Ms Nora Bowier is the programme coordinator at Sustainable Development Institute based in Duarzon, Liberia.

Nora oversees the implementation of three programmes namely; community land protection, community rights and corporate governance as well as forest governance.

‘I am motivated to do human rights work in Liberia because the country has tremendous potential to grow and develop.’

Nora strongly believes that Liberian communities have the right to benefit from the country’s natural resource wealth. She sees this happening through community participation in decision-making processes.

‘I am seeking to promote social and economic justice to contribute towards the realisation of human rights in my country.’

In 2013 and 2014 Nora organised and oversaw nine civil society consultations with rural communities on the draft Land Rights Act. She worked closely with land activists and human rights defenders, educating over 580 participants about the policy itself and gathered community views and counter recommendations to protect the pro community provisions in the Act.

A challenge that we face in the extractive sector is that key stakeholders are co-opted by multi-national cooperations.’

Nora explained that she has realised that in most cases community leaders, chiefs and the media have been ‘brainwashed’ to see human rights defenders as agents working against development and backed by foreign donors that do not necessarily promote national interests. As a result, NGOs in the sector have been harassed, receive death threats and often have no access to information, which would be required to enhance their work.

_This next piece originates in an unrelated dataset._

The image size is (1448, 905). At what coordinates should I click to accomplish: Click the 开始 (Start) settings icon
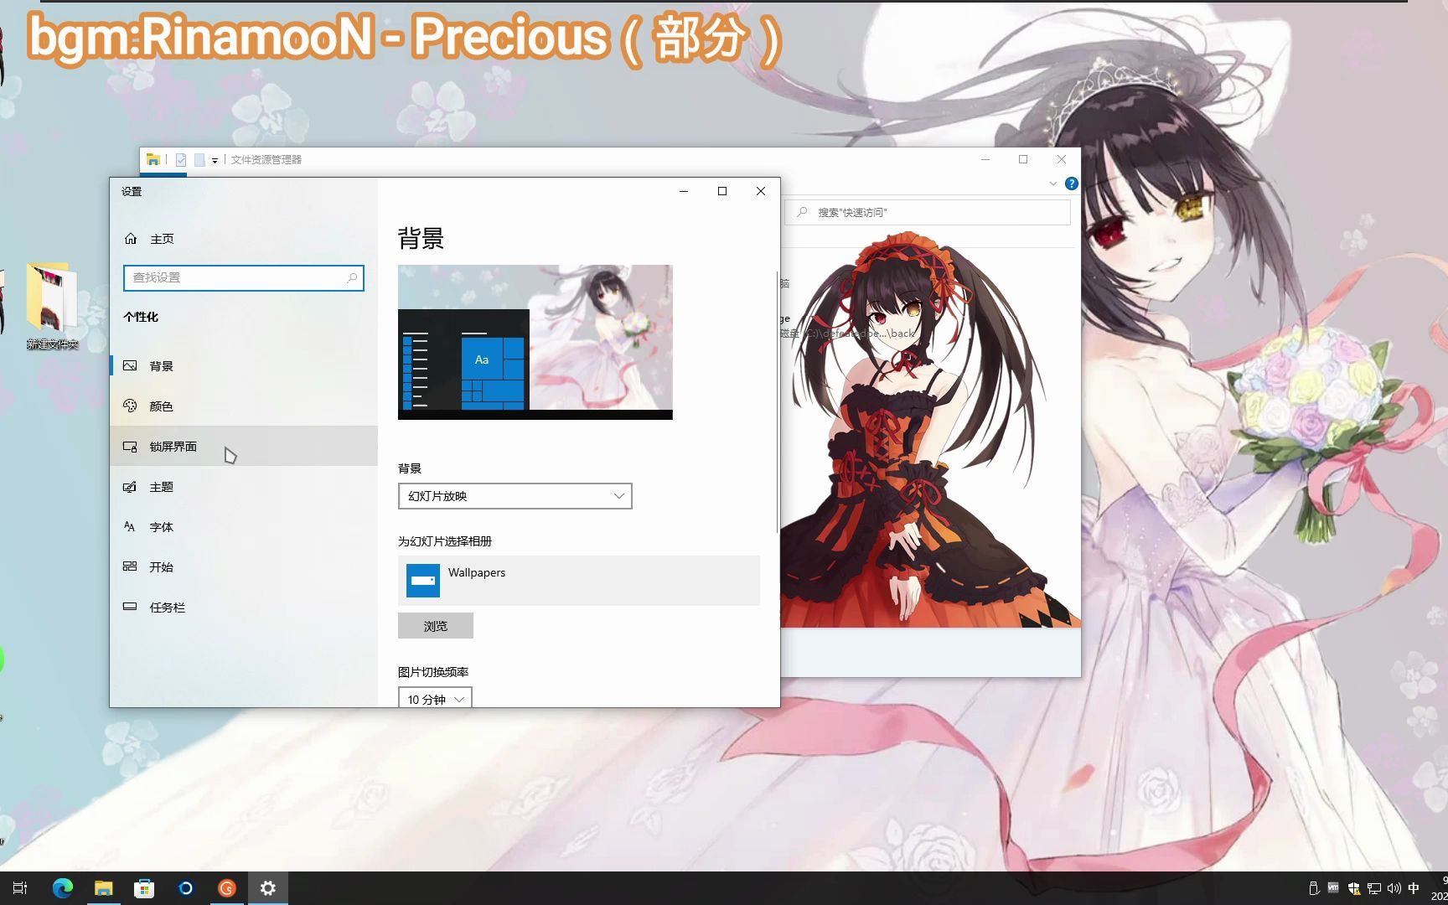point(130,567)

‘Liberia has a functioning Independent National Commission on Human Rights, however it needs to be more vigilant and proactive when addressing violations in the extractive sector.’

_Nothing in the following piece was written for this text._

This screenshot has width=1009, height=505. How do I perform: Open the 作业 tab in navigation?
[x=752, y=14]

Describing incidents when the National Commission failed to take leadership, Nora stressed that the African Commission’s Working Group on Extractive Industries, Environment and Human Rights Violations and the African Commission in general need to give expertise, support and share best practices with the National Commission to ensure that it will be able to realise the vision of the African Charter.

 ‘This is my second time engaging with the African human rights system.’

Nora described her second visit to Banjul as eye-opening and educational. She was happy to engage and meet other human rights defenders. She benefitted from learning more about the African Commission Working Groups, the Special Rapporteurs and their mandates and the guidelines for submitting communications to the African Commission.  She added that an African Commission visit to Liberia would be powerful and would elevate the situation of human rights defenders in the country.

‘It is my hope that 2016 will not be a once off celebration and acknowledgement of women human rights.’

The African Union will launch the 2016 theme, ‘African Year of Human Rights with Special Focus on the Rights of Women,’ at the African Union Summit in Addis Ababa, Ethiopia. Nora said it was fantastic that human rights were being given well-deserved attention and that women were being put at the center. She is motivated to engage Liberia’s Ministry of Lands, Mines and Energy and call for them to mainstream gender into their policies and to ensure broader stakeholder engagement at the community level. However, she cautioned that the year must be used to put in place systems and processes that contribute to maintaining momentum towards enhancing the protection of human rights and those who defend them, and not be a once-off box ticking exercise.